Amy Howe (scotusblog.com), Supreme Court allows Trump to end protected status for group of Venezuelan nationals
The headline—about yesterday’s short, unsigned Supreme Court order in Noem v. National TPS Alliance—is accurate but misleadingly incomplete.
Some people react to Trump-related Supreme Court decisions the way they react to baseball games. This season Team Trump was down 4 to 2 to Team Resistance, but yesterday Team Trump won, so now he’s only down 4 to 3.
If this is the way you think, then I have two pieces of advice: First, stop thinking this way, and try to figure out what’s actually going on in these court cases.
Second, if you reject my first piece of advice, then don’t count this as a Team Trump loss, because this particular game is far from over.
Hint: Only Justice Jackson disagreed with yesterday’s order.
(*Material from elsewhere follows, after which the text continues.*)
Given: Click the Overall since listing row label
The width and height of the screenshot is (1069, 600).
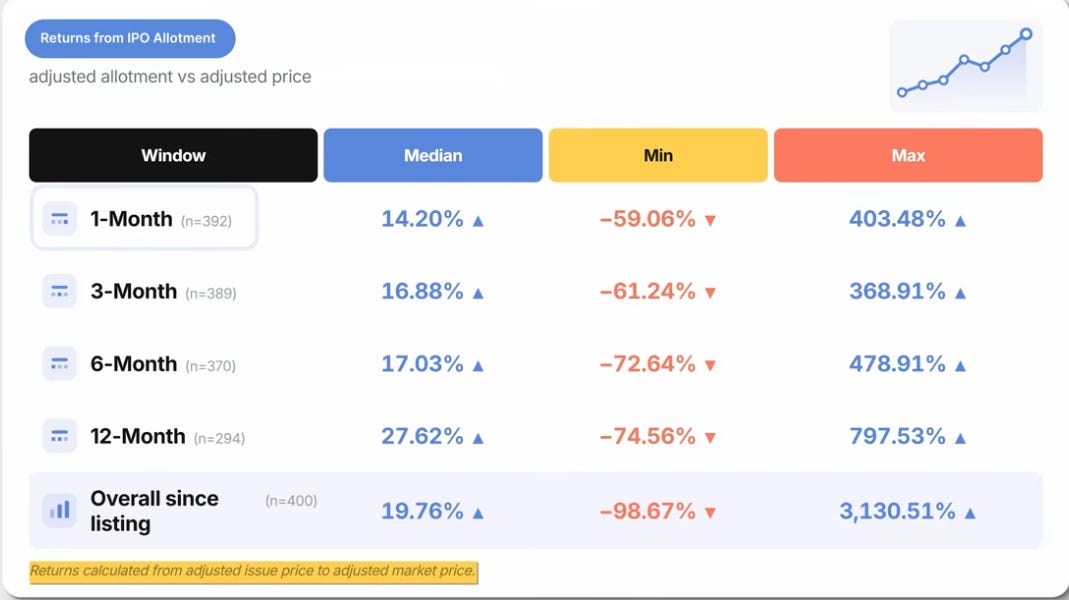Looking at the screenshot, I should tap(154, 511).
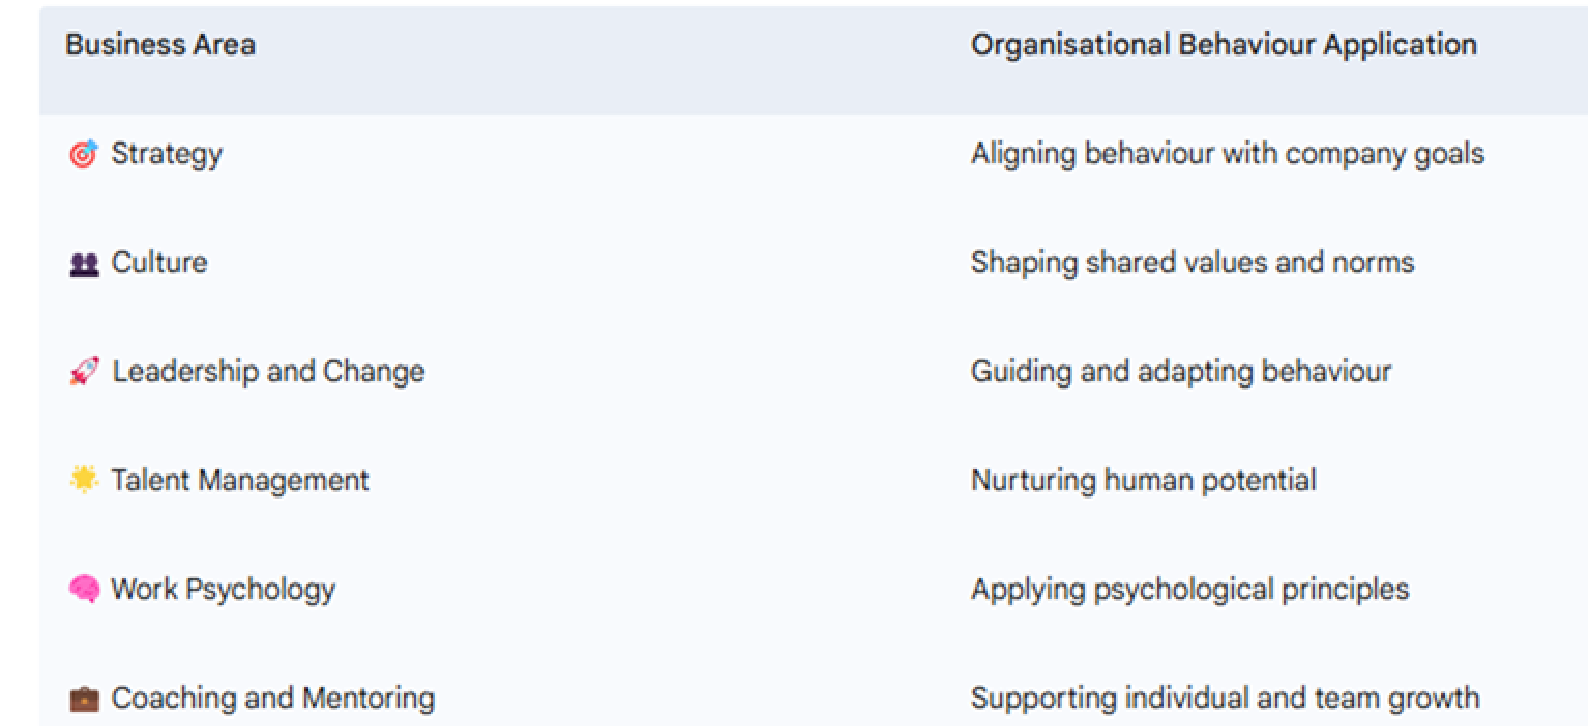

The other two liberals went along with it.
This is a clue.
Here is what the controversy appears to be about. Current law affords any President discretion—and listen up, I said “discretion”—to grant temporary protected status to immigrants who cannot safely return to their country. Recently, Team Trump exercised that discretion to pull protected status from several hundred thousand Venezuelans. Team Trump cited no evidence that conditions in Venezuela had changed for the better. Instead, their discretionary decision was based on factually unsupported bullshit about Tren de Aragua, etc., etc., etc., etc.
Now, what is a court supposed to do with this shambolic mess? Should it rule that a president lacks legal power to exercise lawful discretion if his reasoning is bullshit and arrant nonsense? Or is that approach a bridge too far in terms of constitutional separation of powers?
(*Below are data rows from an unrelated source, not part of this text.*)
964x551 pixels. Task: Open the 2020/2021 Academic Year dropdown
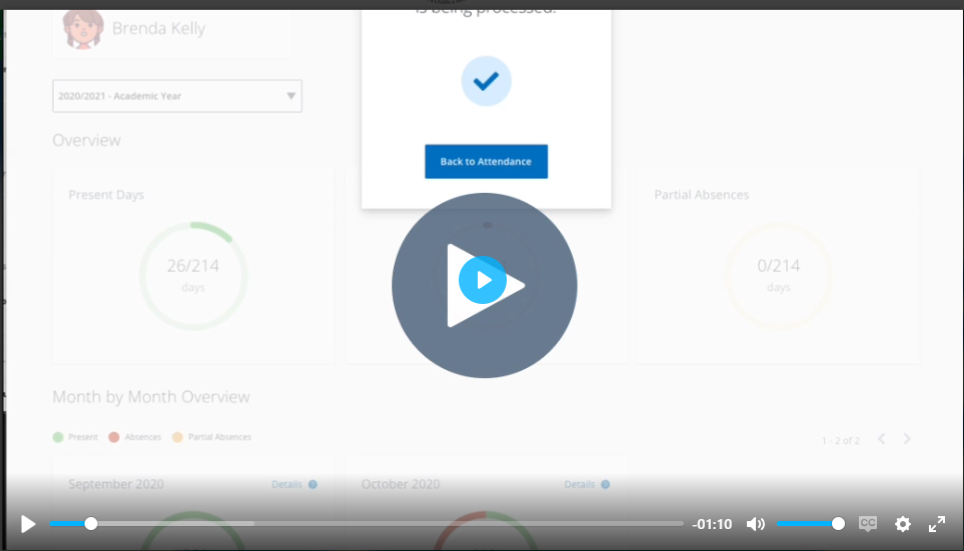(177, 96)
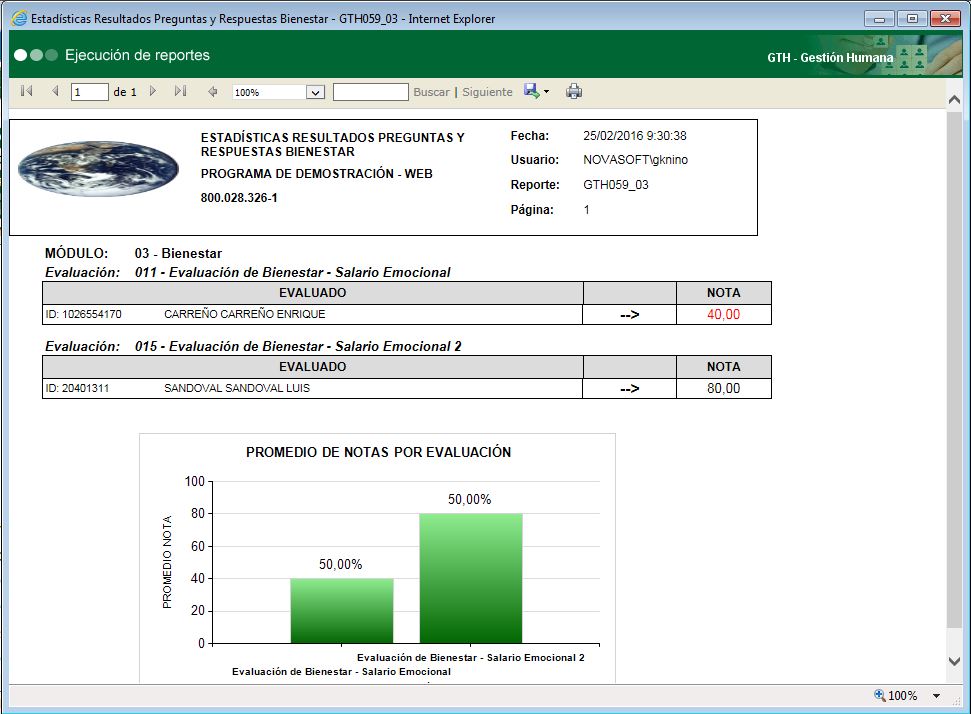Open the 100% zoom level dropdown

tap(317, 91)
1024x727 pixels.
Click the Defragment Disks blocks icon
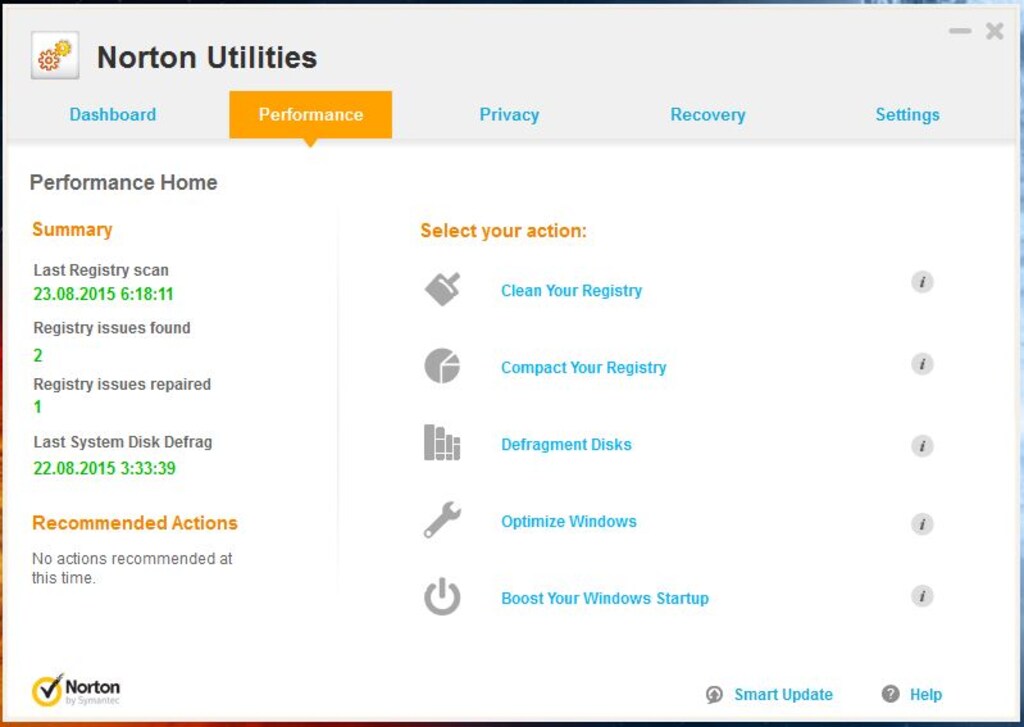coord(442,443)
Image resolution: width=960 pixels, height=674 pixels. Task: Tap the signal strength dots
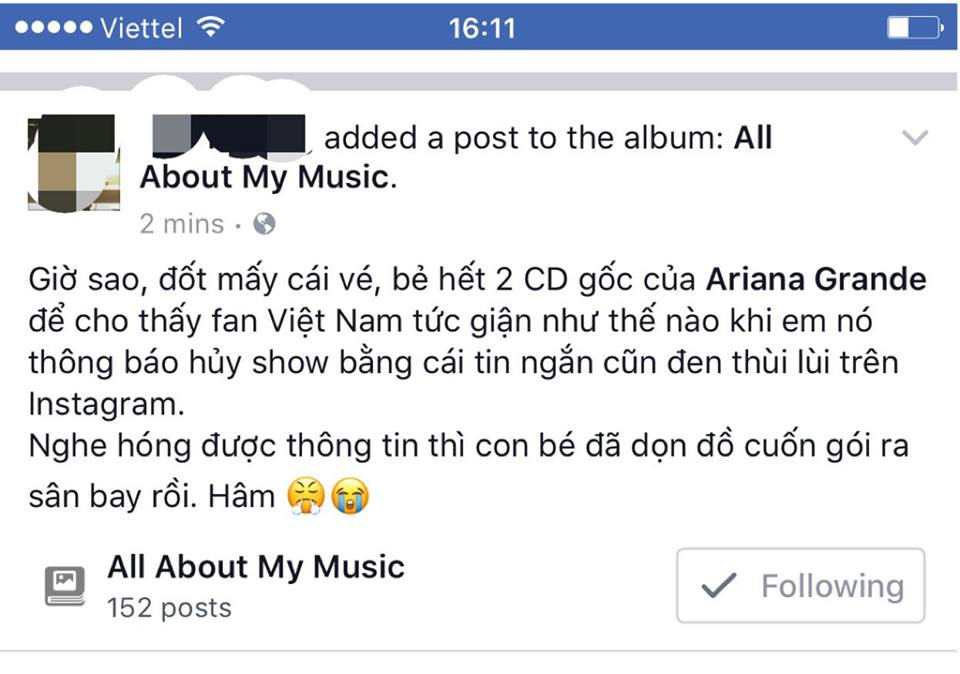(53, 27)
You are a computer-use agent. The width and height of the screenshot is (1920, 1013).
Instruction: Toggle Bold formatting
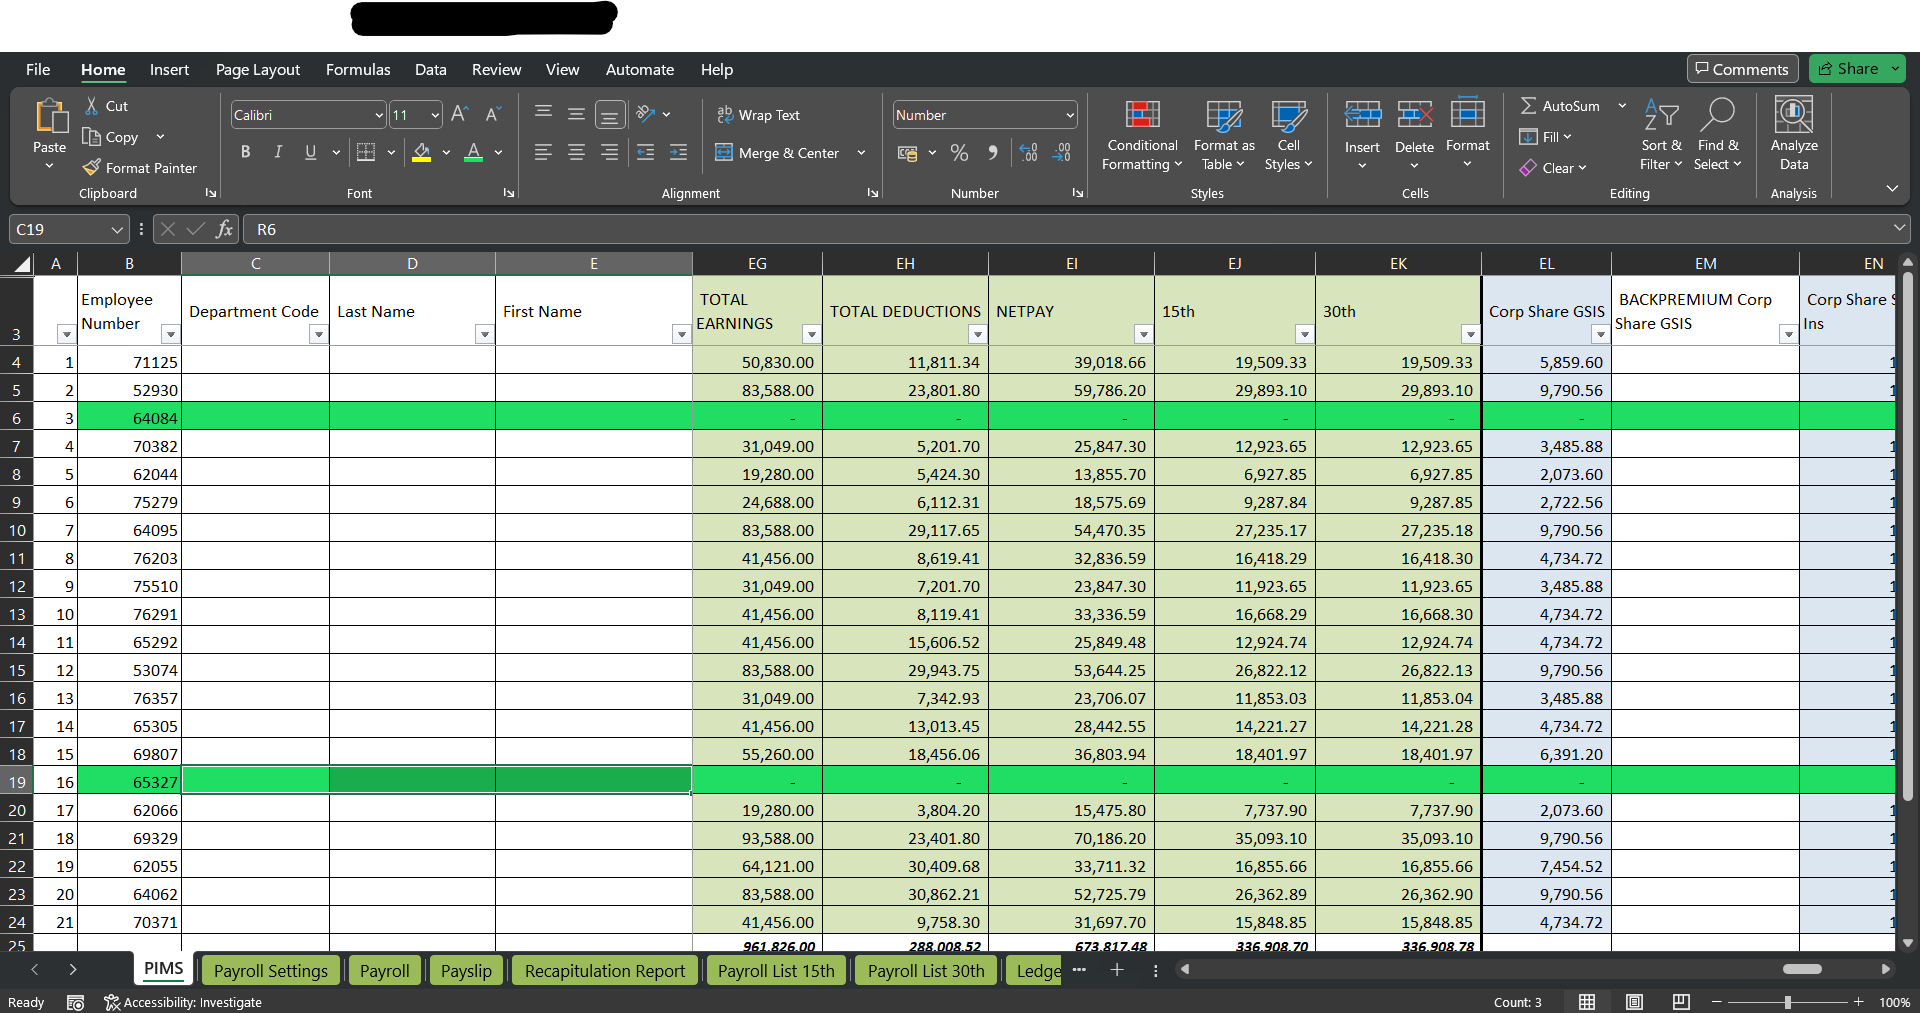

Yesterday, the Supreme Court decided to kick the can down the road for a mile or two. In July, the Ninth Circuit Court of Appeals is going to hear the case “on the merits” (as we shysters say). And in the meanwhile, individual Venezuelans about to be deported are entitled to a judicial hearing. So observed the Supreme Court in passing.
I’m not a mind reader, but I assume that’s why Justices Kagan and Sotomayor went along with the majority.
So this particular game isn’t over—at least not yet. But I think that the interference-with-presidential-discretion argument may, in the end, carry the day. It’s always problematic to create a legal rule that says, “You are hereby forbidden to act like an asshole and a jerk.” The courts may deem in prudent to retreat to a rule that says “You are hereby forbidden to exercise legal authority that you clearly don’t have.”
And that would mean disaster for more than a million Venezuelans, Haitians, Nicaraguans, and Cubans now residing in the United States–people whose lives may be shattered on the alter of judicial restraint.